Rares sont les récits cinématographiques marocains qui s’intéressent à l’histoire du pays. Ce réalisateur boursouflé de curiosités, aussi bien sociales qu’historiques, s’inflige des recherches qui invitent à la réflexion, à la lourde tâche évoquant un passé pas si lointain, renvoyant à ce présent dépourvu de mémoire. Depuis son coin douillet, il réveille -à la télévision comme au cinéma- des esprits volontairement endormis, leur administre de vigoureux réveils brutaux, ceux qu’il flingue à balles symboliques. Abdelhaï Laraki choisit de marcher à pas silencieux, comme pour écouter l’herbe pousser. Seulement, sous cette terre, bien fertile, il déniche l’incroyable, un retour à des sources intarissables. Il s’y plie par aimance et plonge dans l’écriture d’un pan du pays qui l’a vu naître et qui lui offre l’espace sans frontière de s’exprimer. Dont ce long métrage, « Fez Summer 55 ». Nous sommes en 1955, année de toutes les approches définitives vers une récupération multidimensionnelle. Mais cette réalisation est pluridimensionnelle, dépourvue de préjugés, emplie de rêves pour des lendemains meilleurs, lorsqu’on arrive à sommeiller.
Lumière aveuglante
Dans cette histoire qui conte, par le menu allégé, la lutte définitive contre un protectorat pesant, Abdelhaï Laraki colmate quelques béances en y injectant de l’humain, des cœurs en balance cherchant l’improbable apaisement. Deux délicates histoires d’amour, dont l’une inassouvie, s’installent dans une ambiance de lutte à terrasses interposées. Et ce sont ces terrasses qui donnent un sens premier à l’incroyable délogement d’une présence étrangère en fin de règne. Le film prend ses quartiers dans ces espaces hauts et jamais hautins de la médina de Fès. Des jeunes et même très jeunes enjambent la ville en empruntant des circuits aujourd’hui « impraticables ». De là, on s’échappe de tout et on se rapproche de l’essentiel. Ce qui fait face -parfois en filigrane- à cette lutte contre « l’envahisseur », n’est engagé au départ qu’en paix avant de se transformer en riposte armée. Seulement, les « résistants », dont la fille d’un richard taiseux, comptent passer à l’acte, le pire, le définitif. Ils s’y essaient même s’ils ne savent pas si cette lumière au bout du tunnel est réelle ou ne fait que ressembler à un simple troublant mirage. En tout cas, elle est aveuglante cette lumière.
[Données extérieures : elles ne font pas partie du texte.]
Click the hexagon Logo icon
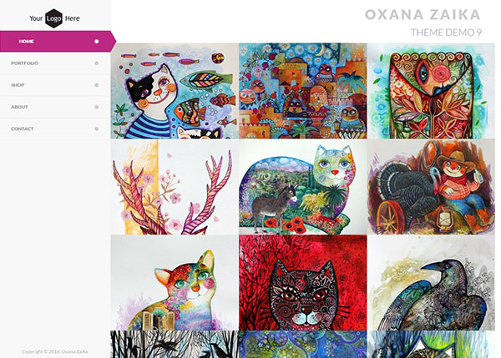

Espoir et peur s’y mêlent ardemment.
Eaux fangeuses
Comme pour se libérer de non-dits, éviter de plonger dans des eaux fangeuses, le réalisateur tapote sur des vagues dont la houle lui sourit à pleines dents. Mais il garde, sereinement, les pieds sur terre en évoquant son œuvre : « Le passé colonial revient en force dans le débat renouvelé sur son héritage et la réappropriation de notre identité et de notre histoire, particulièrement aujourd’hui où tous les peuples ex-colonisés souhaitent s’affranchir désormais complètement de la domination post-coloniale. Je souhaite offrir au spectateur la place de l'enfant Kamal dans le film, car en définitive, son combat pour l'indépendance c'est le combat pour la liberté, pour la victoire de la beauté et de l’amour. » Caroline Locardi, productrice attitrée du réalisateur, ne manque pas de beaux mots pour rendre hommage à une équipe de tournage soudée : « Le film a mobilisé toute la créativité et l’engagement des techniciens 100% marocains, que ce soit pour les effets spéciaux de plateaux, le montage et les effets numériques ou encore pour l’authenticité et les soins particuliers apportés aux costumes des comédiens et des figurants, véritables tours de force artistico-techniques pour un budget aussi restreint ». Restreint mais on n’en sera pas plus.
Insupportable Lamkimel
Demeure le casting quasi-sauvage dont ressort ce garçon, partie fil rouge du film, plus vrai que nature et bouleversant de sincérité. Le Kamal du long métrage, s’intitulant dans la vie Ayman Driwi, est une pépite à regarder de très près et à garder en veilleuse pour de prochaines productions. Jeune, très jeune, frais et sans grandiloquence aucune, il est près à tout démolir, à vivre un art que Laraki lui fait découvrir. Et puis, il y a l’insupportable de justesse, Mounia Lamkimel, qui signe ici son premier film cinématographique. Sans compter avec la comédienne fétiche du réalisateur, Chaïbia Aadraoui. En définitive, un casting mené au compas. Et il y a les autres, un brin fictionnellement anonymes, musulmans, juifs, amazighes… qui font de ce pays un Maroc pluriel. Abdelhaï Laraki agit en douce, signant de belles aventures où la douleur s’écrase face aux contes qui comptent.